# Lutron Maestro Dimmers



## shaker480 (Apr 1, 2009)

I have a customer that wanted these dimmers with compact dimmable CFL par 40 bulbs which where designed for these dimmers. my problem is when power is turned on the dimmer cycles on and off. the only way i can stop this is putting 1 incandescent bulb in a room with the rest of the CFL's. I was told also that i could add a resistor in parallel with one of the lights. Does anybody have any ideas????:001_huh:


----------



## Dennis Alwon (May 9, 2009)

shaker480 said:


> I have a customer that wanted these dimmers with compact dimmable CFL par 40 bulbs which where designed for these dimmers. my problem is when power is turned on the dimmer cycles on and off. the only way i can stop this is putting 1 incandescent bulb in a room with the rest of the CFL's. I was told also that i could add a resistor in parallel with one of the lights. Does anybody have any ideas????:001_huh:


The only way to dim CFL with a lutron dimmer is you must match a bulb to the dimmer. Call Lutron tech support and I believe they will tell you that a specific Phillips bulb is the only CFL that will work with their dimmer.

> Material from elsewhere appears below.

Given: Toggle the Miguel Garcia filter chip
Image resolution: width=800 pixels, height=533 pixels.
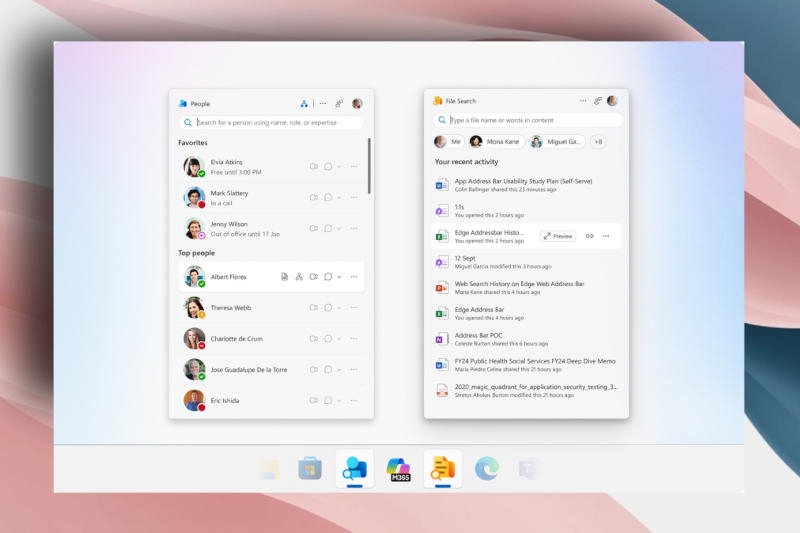Looking at the screenshot, I should coord(556,142).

It may have to be a certain dimmer also- not certain.


Read this


Tech support
1.800.523.9466 (24/7)


----------



## Hivoltage98 (Dec 17, 2010)

You can use a dimmer with a neutral, which I believe the maestro series doesn't have or use a dummy load which Lytton carries, I have the same cfl lamps and they Suck. Definitely go with led, much better to dim, and last at least 10,000 hours.


----------